GREFFIER LORS DES DÉBATS : Aurore VUILLEMOT,
DÉBATS : l’affaire a été mise en délibéré au 26 Novembre 2024,
ARRÊT : rendu par défaut,
PRONONCÉ : publiquement par mise à disposition de l’arrêt au greffe de la cour, les parties en ayant été préalablement avisées dans les conditions prévues au deuxième alinéa de l’article 450 du code de procédure civile,
SIGNÉ : par Viviane CAULLIREAU-FOREL, Président de Chambre, et par Aurore VUILLEMOT, greffier auquel la minute de la décision a été remise par le magistrat signataire.
*****
FAITS, PROCÉDURE ET PRÉTENTIONS DES PARTIES
Selon bail du 22 juillet 2020, la société Alliade Habitat a loué à M. [P] [L] et Mme [D] [H] un appartement à usage d’habitation situé au [Adresse 2], en contrepartie d’un loyer mensuel de 491,43 euros, outre 151,21 euros de provision mensuelle sur charges, payables à terme échu.
Mme [H] a quitté le logement suite à la rupture du PACS la liant à M. [L].
Par acte du 31 mars 2023, la société Alliade Habitat a vainement fait délivrer à M. [L] un commandement de payer la somme de 4 996,79 euros, correspondant aux loyers échus au 28 février 2023, demeurés impayés.
Ce commandement visait la clause résolutoire du bail et l’article 24 de la loi du 6 juillet 1989.
Par acte du 7 juillet 2023, la société Alliade Habitat a fait assigner M. [L] devant le juge des contentieux de la protection du tribunal judiciaire de Mâcon pour obtenir la résiliation du contrat, l’expulsion du locataire et sa condamnation au paiement des sommes dues.
M. [L] a comparu à l’audience du 12 octobre 2023. Il a indiqué vouloir se maintenir dans le logement et régulariser sa situation locative en ajoutant, au loyer courant dont il a précisé avoir repris le paiement, la somme mensuelle de 150 euros.
Un renvoi a été vainement ordonné afin que M. [L] fournisse à la juridiction et au bailleur les justificatifs de ses ressources.

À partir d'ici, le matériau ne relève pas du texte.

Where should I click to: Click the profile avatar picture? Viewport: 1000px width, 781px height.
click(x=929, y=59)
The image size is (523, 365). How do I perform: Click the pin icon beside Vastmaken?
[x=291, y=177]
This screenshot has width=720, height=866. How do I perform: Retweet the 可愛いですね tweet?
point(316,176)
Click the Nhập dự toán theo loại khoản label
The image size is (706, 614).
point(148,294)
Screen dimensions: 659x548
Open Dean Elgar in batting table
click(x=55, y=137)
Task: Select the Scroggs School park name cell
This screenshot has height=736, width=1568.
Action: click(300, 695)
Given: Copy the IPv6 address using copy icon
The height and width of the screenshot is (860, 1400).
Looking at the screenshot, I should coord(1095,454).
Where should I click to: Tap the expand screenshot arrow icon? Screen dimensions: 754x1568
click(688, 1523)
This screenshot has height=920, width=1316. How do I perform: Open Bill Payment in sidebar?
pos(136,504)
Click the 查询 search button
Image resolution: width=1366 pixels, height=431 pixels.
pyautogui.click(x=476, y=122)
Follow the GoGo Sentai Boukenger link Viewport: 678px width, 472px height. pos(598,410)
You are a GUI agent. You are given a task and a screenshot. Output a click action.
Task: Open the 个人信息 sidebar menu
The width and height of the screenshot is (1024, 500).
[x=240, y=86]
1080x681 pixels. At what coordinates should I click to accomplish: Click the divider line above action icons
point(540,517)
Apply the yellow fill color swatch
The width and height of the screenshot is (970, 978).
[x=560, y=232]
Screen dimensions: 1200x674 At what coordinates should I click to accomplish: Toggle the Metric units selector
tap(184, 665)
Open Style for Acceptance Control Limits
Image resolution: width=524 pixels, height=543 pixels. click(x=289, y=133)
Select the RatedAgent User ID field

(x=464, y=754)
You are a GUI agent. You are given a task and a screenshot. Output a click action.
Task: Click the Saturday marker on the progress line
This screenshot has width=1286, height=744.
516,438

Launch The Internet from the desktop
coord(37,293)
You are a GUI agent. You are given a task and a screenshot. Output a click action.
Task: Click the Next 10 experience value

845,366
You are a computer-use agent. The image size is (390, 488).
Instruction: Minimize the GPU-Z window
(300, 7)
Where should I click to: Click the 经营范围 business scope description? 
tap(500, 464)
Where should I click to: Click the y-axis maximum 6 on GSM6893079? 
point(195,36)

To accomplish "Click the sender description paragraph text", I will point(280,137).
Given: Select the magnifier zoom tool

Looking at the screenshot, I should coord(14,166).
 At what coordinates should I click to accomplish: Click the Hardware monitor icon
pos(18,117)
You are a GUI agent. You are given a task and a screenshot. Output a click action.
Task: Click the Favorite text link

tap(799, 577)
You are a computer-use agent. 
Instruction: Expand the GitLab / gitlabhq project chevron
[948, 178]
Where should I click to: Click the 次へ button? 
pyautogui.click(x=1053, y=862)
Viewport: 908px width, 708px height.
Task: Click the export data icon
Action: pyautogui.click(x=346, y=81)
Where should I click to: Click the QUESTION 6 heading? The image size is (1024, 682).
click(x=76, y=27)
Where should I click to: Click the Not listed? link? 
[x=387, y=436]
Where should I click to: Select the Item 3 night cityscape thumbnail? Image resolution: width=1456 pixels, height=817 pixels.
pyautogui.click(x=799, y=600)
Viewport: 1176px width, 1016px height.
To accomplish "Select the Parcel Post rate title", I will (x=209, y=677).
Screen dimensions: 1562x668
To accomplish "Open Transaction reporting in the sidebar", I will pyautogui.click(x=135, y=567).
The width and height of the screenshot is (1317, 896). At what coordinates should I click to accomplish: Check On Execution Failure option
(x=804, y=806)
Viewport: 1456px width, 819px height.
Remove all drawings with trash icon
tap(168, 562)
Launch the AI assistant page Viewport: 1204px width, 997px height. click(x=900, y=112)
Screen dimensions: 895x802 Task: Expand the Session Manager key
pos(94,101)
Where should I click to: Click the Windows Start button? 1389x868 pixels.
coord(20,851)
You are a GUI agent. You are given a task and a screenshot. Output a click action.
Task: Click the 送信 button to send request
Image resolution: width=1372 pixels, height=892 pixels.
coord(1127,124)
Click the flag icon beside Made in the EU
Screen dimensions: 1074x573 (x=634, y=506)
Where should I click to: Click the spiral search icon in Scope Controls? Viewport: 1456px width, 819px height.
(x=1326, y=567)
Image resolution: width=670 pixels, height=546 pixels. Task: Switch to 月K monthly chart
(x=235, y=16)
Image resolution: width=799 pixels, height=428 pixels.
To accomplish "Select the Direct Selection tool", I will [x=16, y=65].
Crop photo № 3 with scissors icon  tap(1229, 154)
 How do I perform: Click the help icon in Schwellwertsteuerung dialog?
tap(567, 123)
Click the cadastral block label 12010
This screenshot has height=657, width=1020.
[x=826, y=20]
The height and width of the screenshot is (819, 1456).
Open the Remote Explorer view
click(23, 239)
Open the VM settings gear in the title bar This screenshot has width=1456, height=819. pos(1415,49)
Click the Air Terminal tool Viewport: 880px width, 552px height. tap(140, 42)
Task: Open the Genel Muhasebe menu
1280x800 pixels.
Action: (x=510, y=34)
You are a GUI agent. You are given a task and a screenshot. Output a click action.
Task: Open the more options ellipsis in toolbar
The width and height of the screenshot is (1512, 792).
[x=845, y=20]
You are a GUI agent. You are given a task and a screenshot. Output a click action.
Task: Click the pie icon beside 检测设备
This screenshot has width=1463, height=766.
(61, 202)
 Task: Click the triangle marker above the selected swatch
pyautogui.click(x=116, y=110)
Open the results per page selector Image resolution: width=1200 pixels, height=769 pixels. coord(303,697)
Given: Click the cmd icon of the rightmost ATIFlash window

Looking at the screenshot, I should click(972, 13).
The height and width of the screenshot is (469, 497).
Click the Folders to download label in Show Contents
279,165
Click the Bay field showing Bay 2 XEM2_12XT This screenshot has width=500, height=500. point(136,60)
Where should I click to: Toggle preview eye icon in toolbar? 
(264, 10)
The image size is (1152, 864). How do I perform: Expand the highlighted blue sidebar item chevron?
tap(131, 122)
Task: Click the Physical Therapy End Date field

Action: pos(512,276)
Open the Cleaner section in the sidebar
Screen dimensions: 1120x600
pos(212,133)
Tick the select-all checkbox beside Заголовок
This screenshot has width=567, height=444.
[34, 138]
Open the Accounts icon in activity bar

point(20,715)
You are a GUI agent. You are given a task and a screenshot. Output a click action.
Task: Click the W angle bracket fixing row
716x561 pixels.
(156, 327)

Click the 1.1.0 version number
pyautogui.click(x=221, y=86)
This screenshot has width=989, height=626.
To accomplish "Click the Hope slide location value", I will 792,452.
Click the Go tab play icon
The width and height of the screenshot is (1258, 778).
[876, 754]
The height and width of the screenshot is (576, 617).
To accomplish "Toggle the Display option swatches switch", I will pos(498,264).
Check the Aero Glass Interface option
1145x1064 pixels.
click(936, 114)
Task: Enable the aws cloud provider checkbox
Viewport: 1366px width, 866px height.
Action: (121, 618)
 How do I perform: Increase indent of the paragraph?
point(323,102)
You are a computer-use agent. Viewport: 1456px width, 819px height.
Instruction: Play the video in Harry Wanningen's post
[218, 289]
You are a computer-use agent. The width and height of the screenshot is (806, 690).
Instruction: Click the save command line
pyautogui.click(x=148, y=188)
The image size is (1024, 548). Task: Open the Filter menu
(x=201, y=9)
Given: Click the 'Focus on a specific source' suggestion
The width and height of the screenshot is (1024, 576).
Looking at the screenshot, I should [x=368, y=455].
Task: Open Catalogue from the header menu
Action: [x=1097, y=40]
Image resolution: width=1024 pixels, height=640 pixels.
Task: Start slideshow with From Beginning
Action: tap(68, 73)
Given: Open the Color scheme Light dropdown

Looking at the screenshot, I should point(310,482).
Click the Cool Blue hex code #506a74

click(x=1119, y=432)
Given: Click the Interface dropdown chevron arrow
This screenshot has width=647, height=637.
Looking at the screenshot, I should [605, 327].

Par jugement du 11 janvier 2024, le juge des contentieux et de la protection du tribunal judiciaire de Mâcon a :
— déclaré irrecevable la demande de la société Alliade Habitat aux fins de constat de l’acquisition de la clause résolutoire,
— condamné M. [L] à verser à la société Alliade Habitat la somme de 11 505,26 euros (décompte arrêté au 31 octobre 2023, incluant l’échéance due au titre du mois d’octobre 2023) au titre des loyers et charges impayés, avec les intérêts au taux légal à compter du jugement,
— débouté la société Alliade Habitat de sa demande en versement d’une indemnité mensuelle d’occupation,
— débouté M. [L] de sa demande en octroi de délais de paiement,
— débouté la société Alliade Habitat de sa demande de versement de dommages et intérêts,
— condamné M. [L] à verser à la société Alliade Habitat une somme de 350 euros au titre de l’article 700 du code de procédure civile,
— condamné M. [L] aux entiers dépens de la présente instance, qui comprendront notamment le coût du commandement de payer, de son signalement à la commission de coordination des actions de prévention des expulsions locatives et de l’assignation,
— ordonné que la décision soit transmise à la Préfecture de Saône-et-Loire,
— rappelé que le jugement est de plein droit exécutoire par provision.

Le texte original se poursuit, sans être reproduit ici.